Un'idea questa tanto più attuale ora che ci si è resi conto di quanto il sistema delle imprese rischi, senza poteri pubblici adeguati ed efficienti, in un mondo che si evolve secondo percorsi che richiedono analisi interpretative coraggiose e nuove.
E in un momento in cui il dibattito, a volte anche aspro, sul futuro delle nostre università richiede a tutti l'abbandono di vecchie analisi, di antiche certezze, di pregiudizi non più sostenibili.
Pensiamo che una riforma seria dell'Università che si fondi sempre di più sulla meritocrazia, sull'efficienza, sul diritto allo studio, di risorse adeguate, ben distribuite ed utilizzate, sia auspicabile.
Il tema che oggi affrontiamo, e che è al centro del dibattito pubblico, ripropone sotto una luce nuova una questione che affonda le sue radici nelle origini dell'esperienza repubblicana.
I costituenti, quando scelsero la forma di governo parlamentare, avevano in mente i fallimenti del parlamentarismo ottocentesco: l'esperienza statutaria (che non aveva impedito la nascita del regime fascista), ma anche il fallimento di Costituzioni avanzate come quella della Repubblica di Weimar.
Segno di questa consapevolezza è l'approvazione da parte della seconda Sottocommissione dei 75, nel settembre del 1946, del celebre ordine del giorno Perassi.

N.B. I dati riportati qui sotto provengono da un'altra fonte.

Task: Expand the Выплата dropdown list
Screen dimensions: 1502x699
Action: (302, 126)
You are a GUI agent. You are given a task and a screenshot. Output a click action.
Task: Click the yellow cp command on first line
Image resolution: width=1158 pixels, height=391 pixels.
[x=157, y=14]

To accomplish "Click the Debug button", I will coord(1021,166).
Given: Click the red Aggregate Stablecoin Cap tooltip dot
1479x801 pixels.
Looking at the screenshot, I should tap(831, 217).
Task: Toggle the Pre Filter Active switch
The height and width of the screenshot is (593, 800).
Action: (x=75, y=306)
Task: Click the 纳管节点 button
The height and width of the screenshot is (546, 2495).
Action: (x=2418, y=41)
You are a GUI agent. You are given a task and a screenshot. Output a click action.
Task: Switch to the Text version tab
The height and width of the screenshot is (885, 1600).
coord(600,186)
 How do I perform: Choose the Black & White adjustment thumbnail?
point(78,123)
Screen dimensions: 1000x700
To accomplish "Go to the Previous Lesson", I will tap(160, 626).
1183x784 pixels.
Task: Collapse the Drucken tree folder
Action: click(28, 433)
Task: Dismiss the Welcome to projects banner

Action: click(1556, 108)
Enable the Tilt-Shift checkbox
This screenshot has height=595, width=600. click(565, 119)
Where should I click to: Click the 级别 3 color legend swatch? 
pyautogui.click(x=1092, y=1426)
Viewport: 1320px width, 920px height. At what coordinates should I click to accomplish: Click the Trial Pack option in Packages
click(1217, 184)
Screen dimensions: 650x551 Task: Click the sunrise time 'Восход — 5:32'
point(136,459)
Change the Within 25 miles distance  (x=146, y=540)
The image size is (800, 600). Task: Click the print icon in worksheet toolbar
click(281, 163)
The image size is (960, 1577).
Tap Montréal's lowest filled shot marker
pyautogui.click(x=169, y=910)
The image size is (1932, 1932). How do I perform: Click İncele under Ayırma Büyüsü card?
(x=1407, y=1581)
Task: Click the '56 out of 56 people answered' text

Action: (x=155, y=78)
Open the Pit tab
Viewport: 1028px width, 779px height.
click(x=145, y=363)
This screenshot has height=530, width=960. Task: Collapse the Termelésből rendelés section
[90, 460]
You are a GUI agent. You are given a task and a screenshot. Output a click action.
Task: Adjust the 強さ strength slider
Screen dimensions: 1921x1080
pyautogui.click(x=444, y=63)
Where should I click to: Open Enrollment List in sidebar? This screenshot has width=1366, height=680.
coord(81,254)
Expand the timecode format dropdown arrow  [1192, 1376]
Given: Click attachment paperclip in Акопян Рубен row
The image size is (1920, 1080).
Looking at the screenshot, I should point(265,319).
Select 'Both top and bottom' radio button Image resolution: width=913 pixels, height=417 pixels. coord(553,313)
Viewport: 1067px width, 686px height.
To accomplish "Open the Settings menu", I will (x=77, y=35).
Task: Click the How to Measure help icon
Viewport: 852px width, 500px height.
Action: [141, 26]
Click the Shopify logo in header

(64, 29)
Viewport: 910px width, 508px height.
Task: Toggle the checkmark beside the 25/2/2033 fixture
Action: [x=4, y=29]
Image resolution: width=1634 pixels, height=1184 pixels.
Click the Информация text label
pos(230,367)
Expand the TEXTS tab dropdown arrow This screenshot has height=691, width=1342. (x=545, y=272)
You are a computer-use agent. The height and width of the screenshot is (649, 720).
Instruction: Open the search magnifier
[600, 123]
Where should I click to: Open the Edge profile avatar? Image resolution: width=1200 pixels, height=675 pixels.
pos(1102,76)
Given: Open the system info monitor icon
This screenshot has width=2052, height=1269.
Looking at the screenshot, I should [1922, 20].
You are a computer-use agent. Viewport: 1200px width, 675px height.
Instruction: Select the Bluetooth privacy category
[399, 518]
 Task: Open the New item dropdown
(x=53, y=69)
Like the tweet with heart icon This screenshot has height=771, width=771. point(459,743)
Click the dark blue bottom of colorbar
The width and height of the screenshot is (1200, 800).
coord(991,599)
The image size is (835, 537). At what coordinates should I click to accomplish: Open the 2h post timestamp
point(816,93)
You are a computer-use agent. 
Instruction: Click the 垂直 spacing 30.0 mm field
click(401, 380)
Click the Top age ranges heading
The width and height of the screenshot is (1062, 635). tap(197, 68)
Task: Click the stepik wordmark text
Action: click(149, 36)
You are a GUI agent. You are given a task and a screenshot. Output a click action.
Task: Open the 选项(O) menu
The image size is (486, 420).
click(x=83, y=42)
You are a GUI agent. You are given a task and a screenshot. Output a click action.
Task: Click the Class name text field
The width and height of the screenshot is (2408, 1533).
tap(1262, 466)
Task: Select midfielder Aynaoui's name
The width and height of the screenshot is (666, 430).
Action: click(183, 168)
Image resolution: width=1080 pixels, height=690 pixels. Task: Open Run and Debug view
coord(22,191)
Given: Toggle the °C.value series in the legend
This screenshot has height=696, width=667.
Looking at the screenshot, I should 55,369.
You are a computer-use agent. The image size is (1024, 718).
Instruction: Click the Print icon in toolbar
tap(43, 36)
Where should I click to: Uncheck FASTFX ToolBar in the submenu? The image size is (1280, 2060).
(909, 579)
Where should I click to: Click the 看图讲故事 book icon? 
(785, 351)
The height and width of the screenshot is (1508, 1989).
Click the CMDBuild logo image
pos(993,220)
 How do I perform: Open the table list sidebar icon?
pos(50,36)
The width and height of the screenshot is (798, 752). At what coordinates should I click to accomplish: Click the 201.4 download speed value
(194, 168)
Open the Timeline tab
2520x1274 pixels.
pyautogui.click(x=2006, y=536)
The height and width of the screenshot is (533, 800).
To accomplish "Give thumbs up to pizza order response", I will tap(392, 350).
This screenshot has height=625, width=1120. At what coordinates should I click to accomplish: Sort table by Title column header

Con esso, in una fase iniziale dei lavori della Costituente, esclusa la forma del governo presidenziale, ci si pronunciava "per l'adozione del sistema parlamentare da disciplinarsi, tuttavia - recita l'ordine del giorno - con dispositivi costituzionali idonei a tutelare le esigenze di stabilità dell'azione di governo e ad evitare le degenerazioni del parlamentarismo".
I costituenti dunque avevano ben chiaro che un regime parlamentare forte ha bisogno di un governo autorevole e stabile.
Questo obiettivo così chiaramente enunciato non fu però realizzato.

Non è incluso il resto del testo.